# [What the exercise asks]
Please transcribe only the lines that run from the line bearing "This screenshot has height=868, width=1389." to the end of the entries, keeping both end lines. Skip the pictures.

# [Collected data]
◇ ◇ ◇ ◇ ◇ ◇ ◇
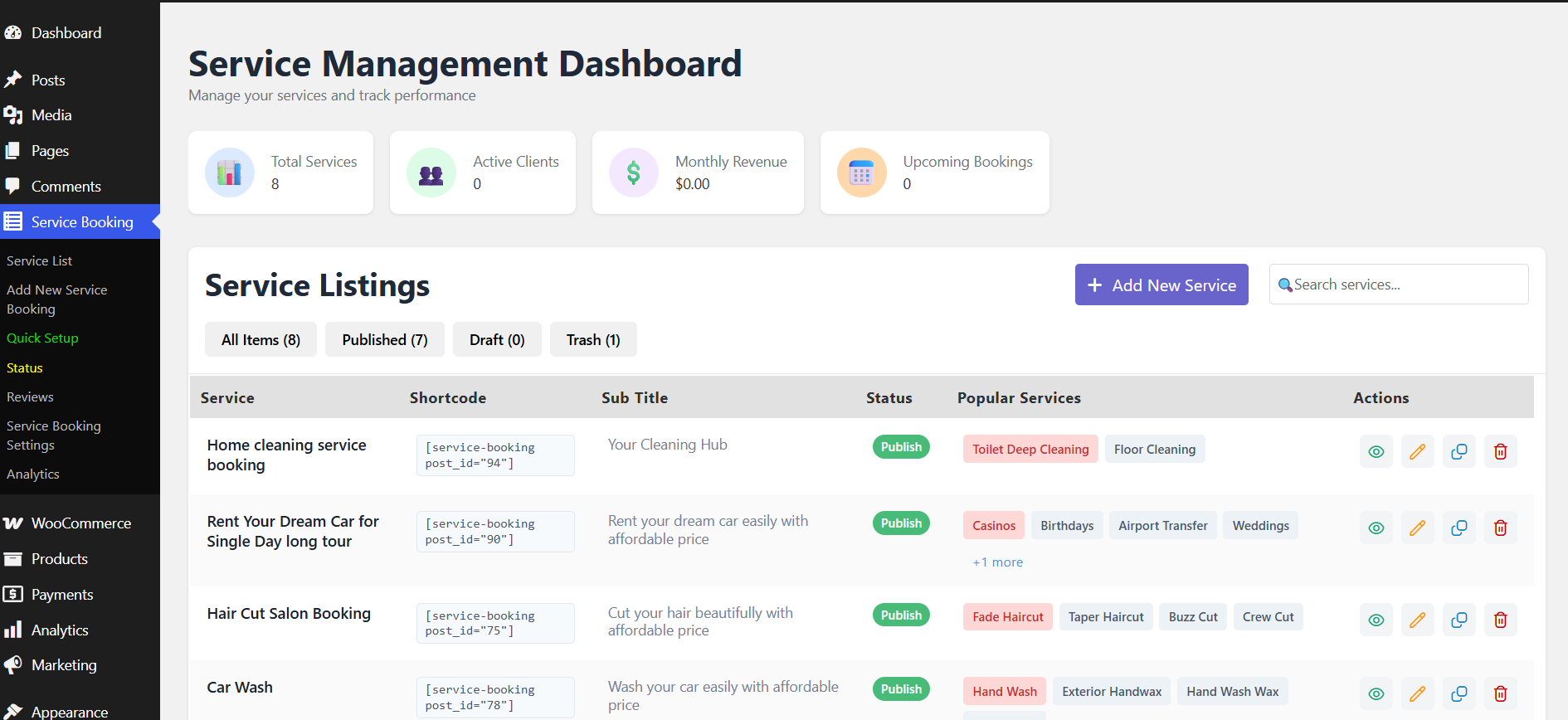
Task: Click eye icon for Rent Your Dream Car
Action: tap(1376, 528)
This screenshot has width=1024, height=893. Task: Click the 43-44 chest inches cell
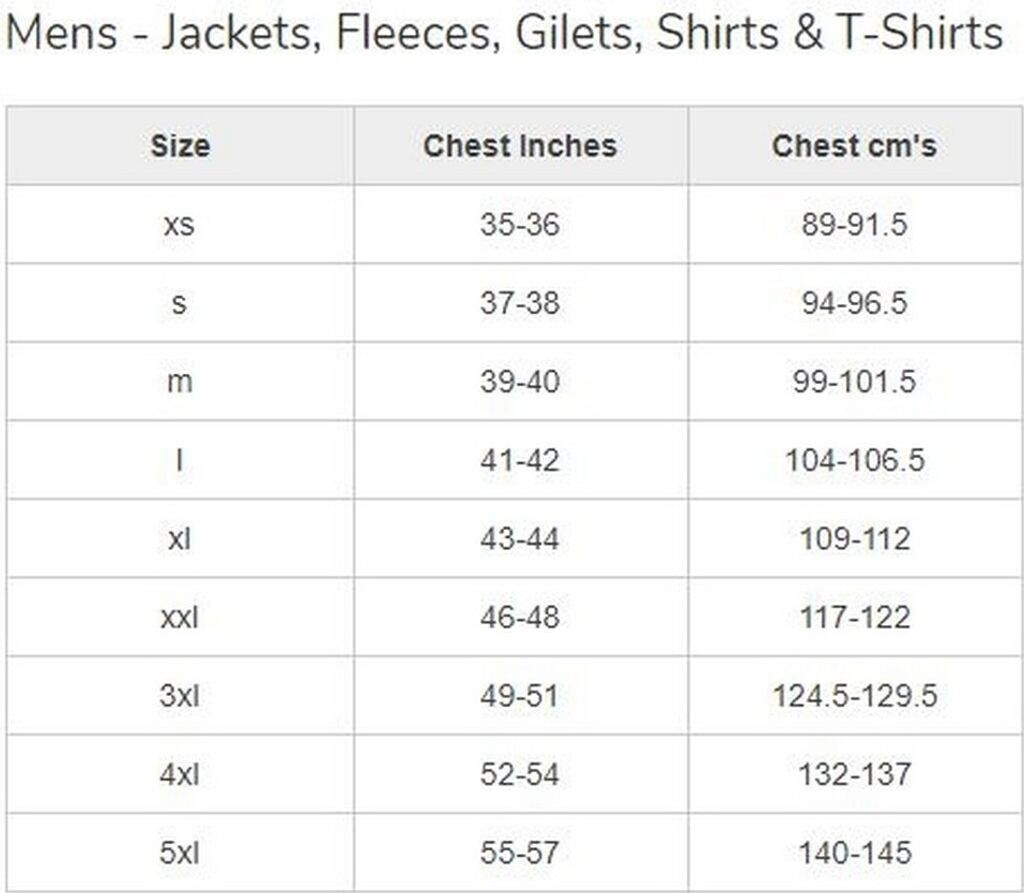(520, 539)
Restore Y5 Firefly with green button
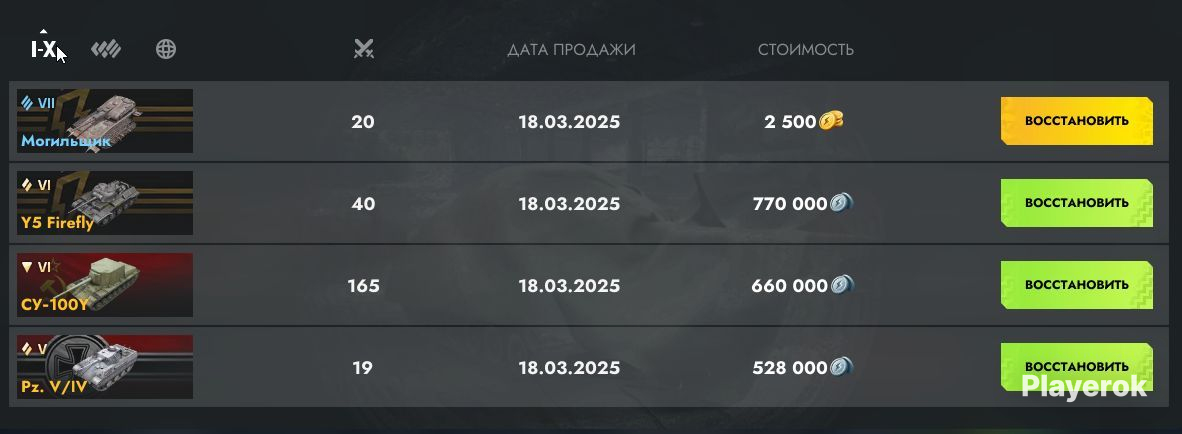 coord(1076,203)
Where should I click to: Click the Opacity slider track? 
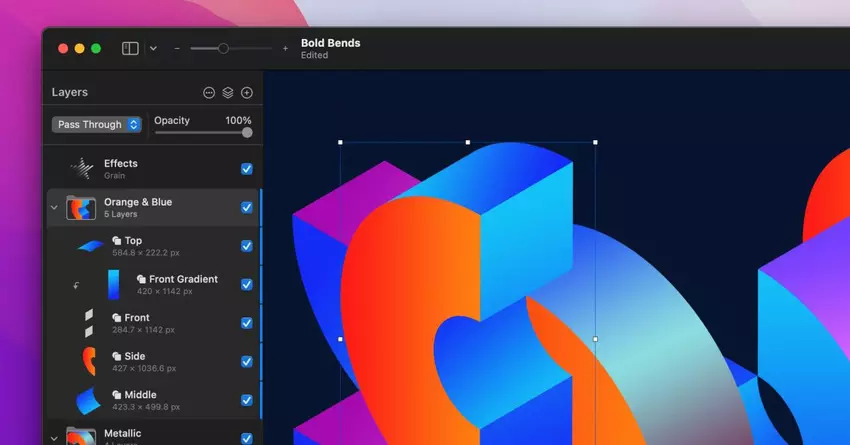(x=200, y=132)
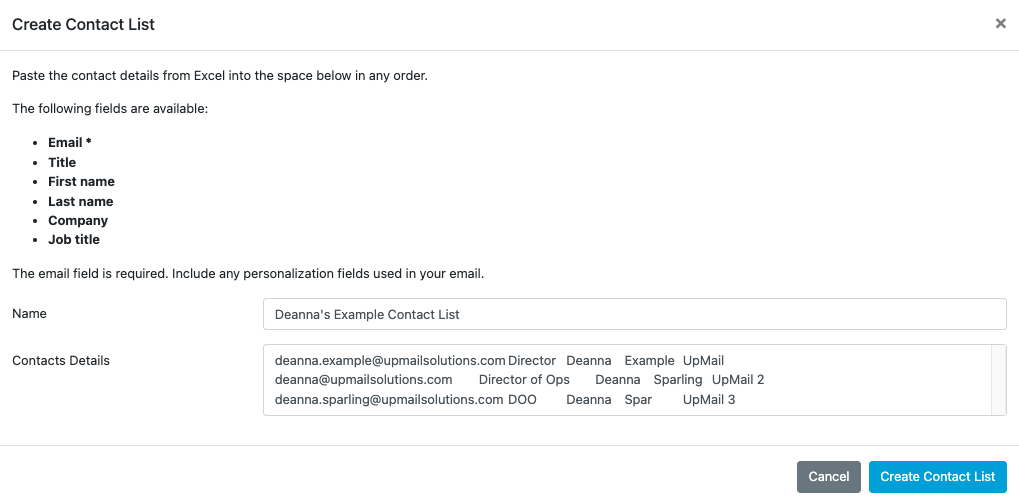Click the Director of Ops text
Screen dimensions: 1019x502
pyautogui.click(x=524, y=380)
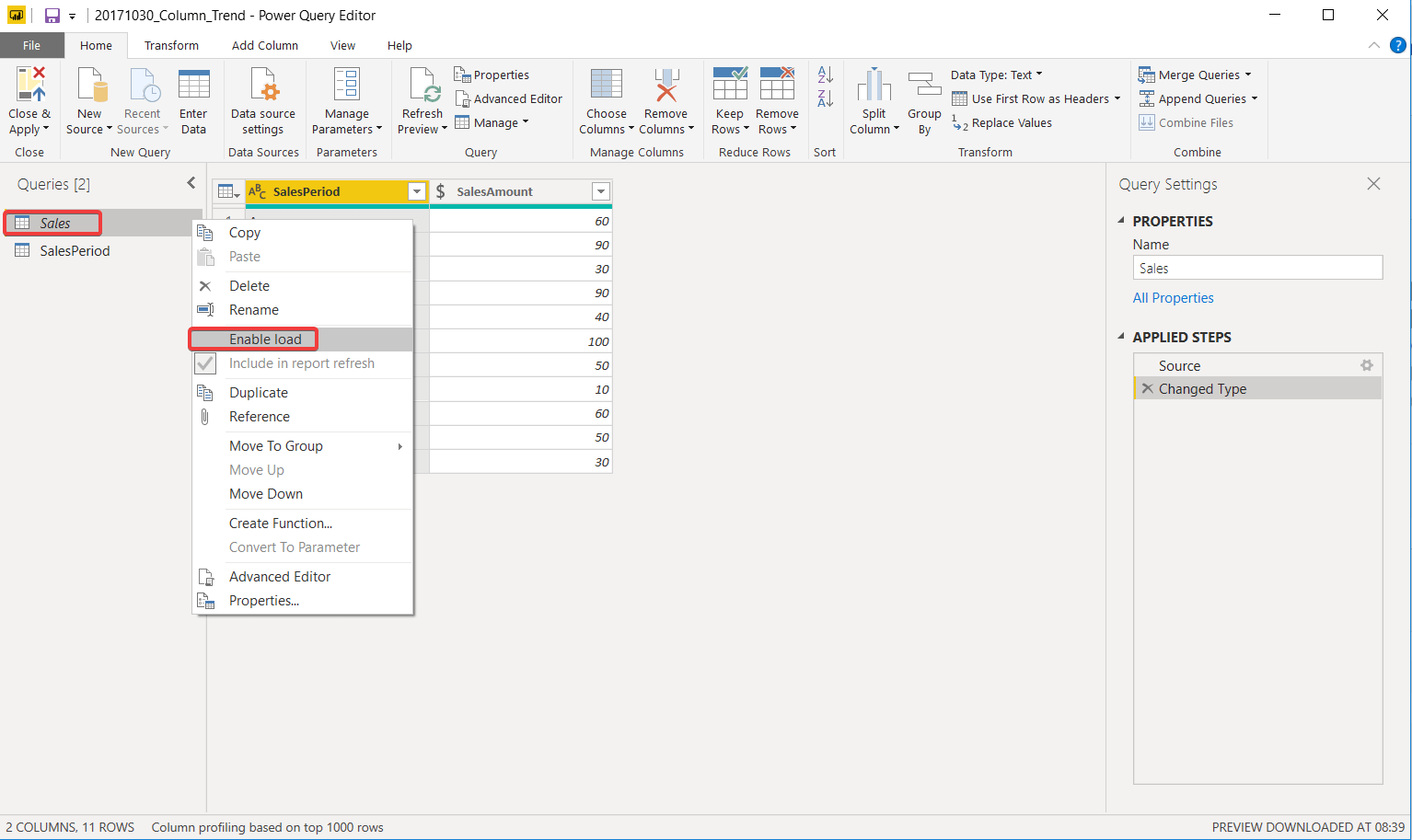Click the Data source settings icon

tap(263, 85)
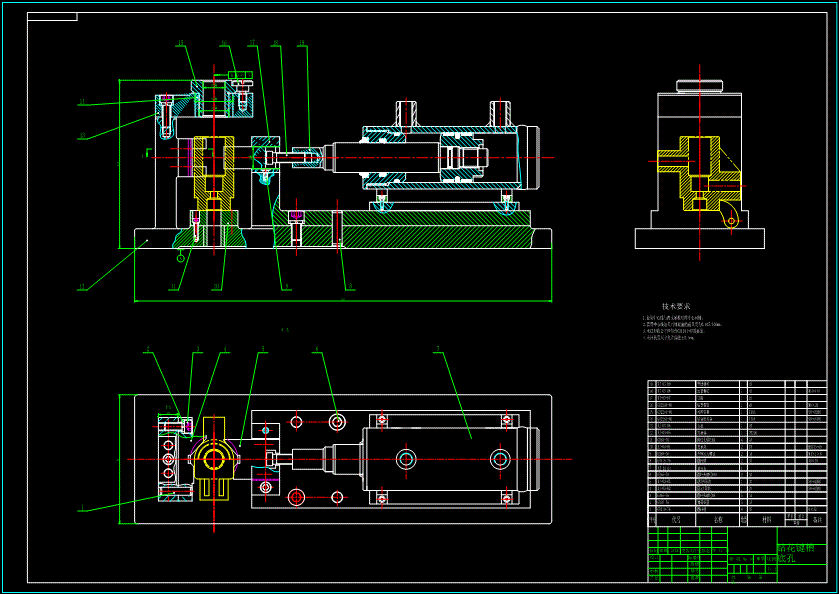839x594 pixels.
Task: Select the yellow hatched workpiece in the front section view
Action: 213,172
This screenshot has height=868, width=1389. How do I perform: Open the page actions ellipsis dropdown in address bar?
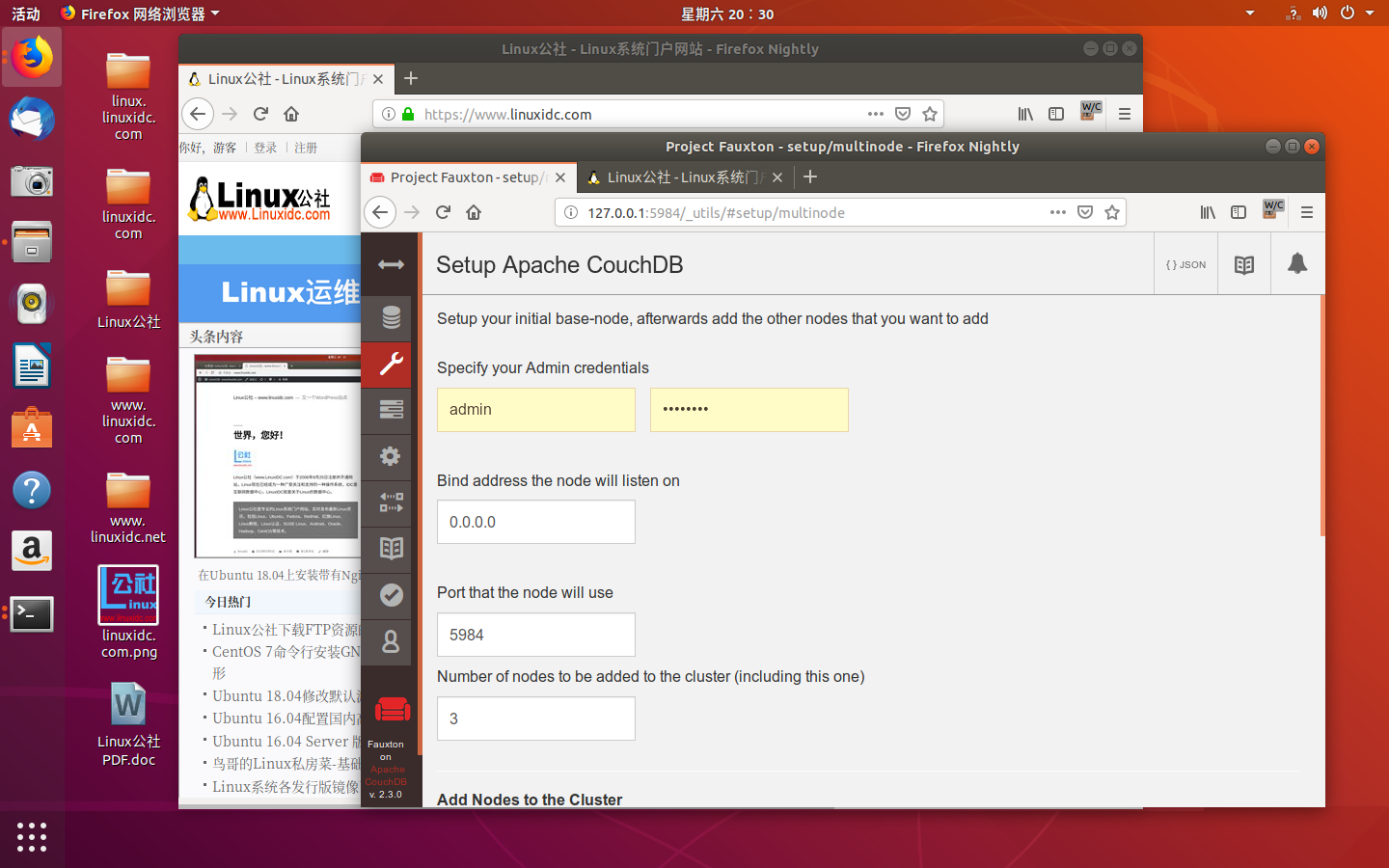(x=1056, y=212)
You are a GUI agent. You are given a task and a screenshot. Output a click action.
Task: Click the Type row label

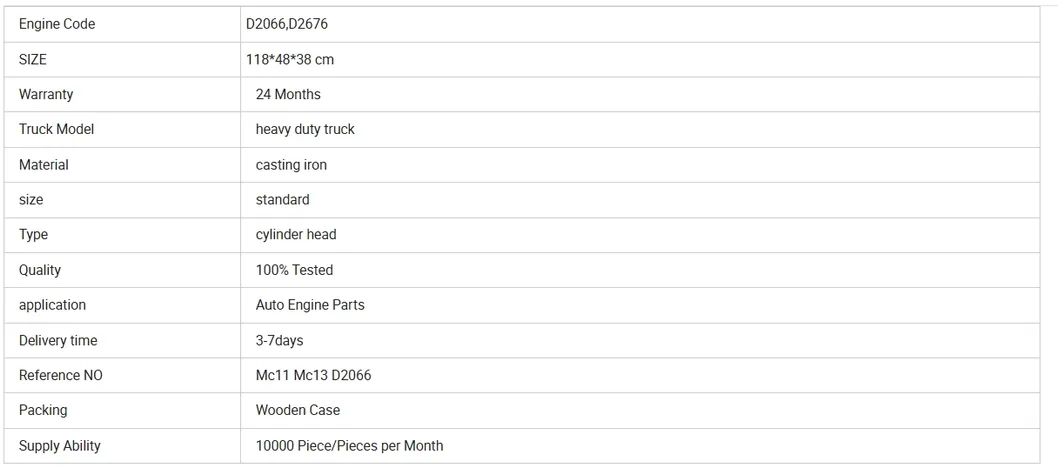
◇ ◇ ◇ ◇ ◇ ◇ ◇
# [Solution below]
This screenshot has height=868, width=1389. How do I perform: Open the page actions ellipsis dropdown in address bar?
(x=1056, y=212)
You are a GUI agent. You are given a task and a screenshot. Output a click action.
Task: Click the Type row label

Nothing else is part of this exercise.